WHAT YOU SHOULD DO —
Rewrite the lines from the one containing "Select 会员券满200减20 coupon tag" through the one containing "pos(104,140)", replacing "Select" with "Choose" and changing nothing else.

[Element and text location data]
────────────────────

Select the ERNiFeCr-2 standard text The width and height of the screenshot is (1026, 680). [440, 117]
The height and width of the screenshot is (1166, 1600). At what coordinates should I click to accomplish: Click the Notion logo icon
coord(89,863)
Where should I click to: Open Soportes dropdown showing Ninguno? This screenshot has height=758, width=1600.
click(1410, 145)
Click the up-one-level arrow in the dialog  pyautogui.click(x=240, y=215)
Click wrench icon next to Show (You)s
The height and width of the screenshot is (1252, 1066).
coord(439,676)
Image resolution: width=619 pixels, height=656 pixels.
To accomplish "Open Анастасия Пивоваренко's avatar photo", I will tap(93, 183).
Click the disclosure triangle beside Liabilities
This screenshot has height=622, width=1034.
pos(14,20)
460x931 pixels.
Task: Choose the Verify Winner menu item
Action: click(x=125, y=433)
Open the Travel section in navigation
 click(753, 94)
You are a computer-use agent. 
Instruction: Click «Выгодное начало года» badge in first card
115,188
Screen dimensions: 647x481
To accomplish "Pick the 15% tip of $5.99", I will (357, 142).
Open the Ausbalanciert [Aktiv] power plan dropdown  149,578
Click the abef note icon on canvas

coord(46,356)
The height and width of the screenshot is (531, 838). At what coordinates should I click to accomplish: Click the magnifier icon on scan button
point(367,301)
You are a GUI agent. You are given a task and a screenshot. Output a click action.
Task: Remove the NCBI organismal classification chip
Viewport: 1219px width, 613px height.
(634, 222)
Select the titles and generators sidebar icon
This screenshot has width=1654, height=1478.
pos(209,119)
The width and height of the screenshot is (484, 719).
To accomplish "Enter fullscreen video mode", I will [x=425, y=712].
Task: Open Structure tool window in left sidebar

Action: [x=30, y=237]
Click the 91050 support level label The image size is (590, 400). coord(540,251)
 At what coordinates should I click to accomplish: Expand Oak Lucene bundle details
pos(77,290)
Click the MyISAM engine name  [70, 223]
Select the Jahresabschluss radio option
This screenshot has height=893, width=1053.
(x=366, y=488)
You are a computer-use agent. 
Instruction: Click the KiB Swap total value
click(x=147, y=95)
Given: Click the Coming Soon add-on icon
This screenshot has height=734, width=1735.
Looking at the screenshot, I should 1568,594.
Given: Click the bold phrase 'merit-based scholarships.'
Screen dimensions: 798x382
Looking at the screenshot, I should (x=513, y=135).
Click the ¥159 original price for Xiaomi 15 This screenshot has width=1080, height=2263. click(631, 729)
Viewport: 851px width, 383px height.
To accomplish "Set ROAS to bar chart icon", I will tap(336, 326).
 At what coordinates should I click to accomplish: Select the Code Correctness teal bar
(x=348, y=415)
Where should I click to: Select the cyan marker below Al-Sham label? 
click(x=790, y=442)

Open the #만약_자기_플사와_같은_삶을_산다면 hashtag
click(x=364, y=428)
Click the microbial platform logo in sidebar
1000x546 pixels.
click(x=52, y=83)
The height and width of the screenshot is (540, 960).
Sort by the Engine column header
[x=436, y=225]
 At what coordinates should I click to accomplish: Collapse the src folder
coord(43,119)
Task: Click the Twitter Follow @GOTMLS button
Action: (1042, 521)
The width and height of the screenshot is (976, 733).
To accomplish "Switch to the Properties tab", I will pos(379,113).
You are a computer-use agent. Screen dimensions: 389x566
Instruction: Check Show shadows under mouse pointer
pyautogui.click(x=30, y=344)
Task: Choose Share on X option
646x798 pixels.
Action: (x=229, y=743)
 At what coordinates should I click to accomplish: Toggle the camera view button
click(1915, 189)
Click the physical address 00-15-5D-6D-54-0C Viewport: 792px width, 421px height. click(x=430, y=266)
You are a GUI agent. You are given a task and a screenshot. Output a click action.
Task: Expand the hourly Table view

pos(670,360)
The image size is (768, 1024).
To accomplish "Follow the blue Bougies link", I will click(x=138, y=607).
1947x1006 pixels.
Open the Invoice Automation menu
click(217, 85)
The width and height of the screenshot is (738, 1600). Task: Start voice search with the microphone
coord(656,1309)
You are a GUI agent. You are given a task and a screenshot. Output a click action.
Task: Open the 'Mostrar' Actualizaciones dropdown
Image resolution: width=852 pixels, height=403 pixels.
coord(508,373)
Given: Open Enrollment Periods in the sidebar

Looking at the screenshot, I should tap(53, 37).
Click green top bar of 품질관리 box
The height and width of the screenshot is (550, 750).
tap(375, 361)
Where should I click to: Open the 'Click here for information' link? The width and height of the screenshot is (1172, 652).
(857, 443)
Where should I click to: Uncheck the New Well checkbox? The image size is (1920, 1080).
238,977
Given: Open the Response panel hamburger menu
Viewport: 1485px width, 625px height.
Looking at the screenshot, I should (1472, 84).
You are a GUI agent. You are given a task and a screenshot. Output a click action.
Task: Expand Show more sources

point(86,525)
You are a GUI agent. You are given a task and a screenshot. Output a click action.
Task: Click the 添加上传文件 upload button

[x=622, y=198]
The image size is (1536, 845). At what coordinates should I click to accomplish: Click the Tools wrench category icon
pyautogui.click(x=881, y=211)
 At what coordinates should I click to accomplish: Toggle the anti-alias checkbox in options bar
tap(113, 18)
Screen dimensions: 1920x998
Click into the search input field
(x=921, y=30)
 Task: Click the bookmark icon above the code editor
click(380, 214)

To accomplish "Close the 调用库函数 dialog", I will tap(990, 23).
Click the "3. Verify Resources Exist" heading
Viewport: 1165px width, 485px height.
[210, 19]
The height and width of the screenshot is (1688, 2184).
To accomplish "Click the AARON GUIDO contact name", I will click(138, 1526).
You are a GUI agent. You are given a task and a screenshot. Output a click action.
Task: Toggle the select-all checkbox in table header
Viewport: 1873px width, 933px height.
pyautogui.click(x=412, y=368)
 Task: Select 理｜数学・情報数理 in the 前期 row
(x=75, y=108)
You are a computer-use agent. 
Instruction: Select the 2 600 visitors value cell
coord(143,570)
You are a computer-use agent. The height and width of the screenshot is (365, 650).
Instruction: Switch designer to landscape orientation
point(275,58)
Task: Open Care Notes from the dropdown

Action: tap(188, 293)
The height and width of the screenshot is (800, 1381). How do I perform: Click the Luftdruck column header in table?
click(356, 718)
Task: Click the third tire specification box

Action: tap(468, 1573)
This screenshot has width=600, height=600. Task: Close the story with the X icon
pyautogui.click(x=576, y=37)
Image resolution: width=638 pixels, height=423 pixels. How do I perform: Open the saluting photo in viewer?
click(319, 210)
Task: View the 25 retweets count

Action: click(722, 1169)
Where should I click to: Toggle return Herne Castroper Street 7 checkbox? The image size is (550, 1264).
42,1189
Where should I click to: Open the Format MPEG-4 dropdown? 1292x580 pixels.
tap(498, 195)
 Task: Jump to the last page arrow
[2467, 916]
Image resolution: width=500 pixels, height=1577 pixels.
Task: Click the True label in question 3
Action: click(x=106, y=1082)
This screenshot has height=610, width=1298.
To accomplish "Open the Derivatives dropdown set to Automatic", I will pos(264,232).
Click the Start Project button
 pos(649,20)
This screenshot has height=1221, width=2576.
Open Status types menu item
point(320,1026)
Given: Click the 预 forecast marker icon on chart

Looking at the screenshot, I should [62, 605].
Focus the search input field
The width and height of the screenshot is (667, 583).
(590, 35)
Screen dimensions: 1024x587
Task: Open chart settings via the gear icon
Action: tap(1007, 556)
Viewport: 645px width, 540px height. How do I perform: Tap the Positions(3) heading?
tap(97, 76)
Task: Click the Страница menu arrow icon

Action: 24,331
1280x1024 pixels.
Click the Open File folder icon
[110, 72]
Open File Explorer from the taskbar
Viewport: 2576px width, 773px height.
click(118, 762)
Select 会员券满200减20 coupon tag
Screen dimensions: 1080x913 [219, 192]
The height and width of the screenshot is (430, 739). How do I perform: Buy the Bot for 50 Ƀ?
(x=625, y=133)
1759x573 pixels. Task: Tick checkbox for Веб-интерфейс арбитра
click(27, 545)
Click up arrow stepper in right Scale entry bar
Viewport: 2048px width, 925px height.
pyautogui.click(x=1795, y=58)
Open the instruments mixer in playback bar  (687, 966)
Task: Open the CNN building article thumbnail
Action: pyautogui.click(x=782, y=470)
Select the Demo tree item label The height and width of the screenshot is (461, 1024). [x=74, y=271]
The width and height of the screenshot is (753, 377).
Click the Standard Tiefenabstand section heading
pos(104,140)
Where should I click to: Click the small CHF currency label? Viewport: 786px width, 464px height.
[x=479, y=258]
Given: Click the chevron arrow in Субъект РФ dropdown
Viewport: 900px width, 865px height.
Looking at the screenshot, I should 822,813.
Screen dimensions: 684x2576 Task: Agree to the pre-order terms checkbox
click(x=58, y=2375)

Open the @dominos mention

────────────────────

SOLUTION —
Choose 会员券满200减20 coupon tag
Screen dimensions: 1080x913 [219, 192]
The height and width of the screenshot is (430, 739). How do I perform: Buy the Bot for 50 Ƀ?
(x=625, y=133)
1759x573 pixels. Task: Tick checkbox for Веб-интерфейс арбитра
click(27, 545)
Click up arrow stepper in right Scale entry bar
Viewport: 2048px width, 925px height.
pyautogui.click(x=1795, y=58)
Open the instruments mixer in playback bar  (687, 966)
Task: Open the CNN building article thumbnail
Action: pyautogui.click(x=782, y=470)
Choose the Demo tree item label The height and width of the screenshot is (461, 1024). [x=74, y=271]
The width and height of the screenshot is (753, 377).
Click the Standard Tiefenabstand section heading
pos(104,140)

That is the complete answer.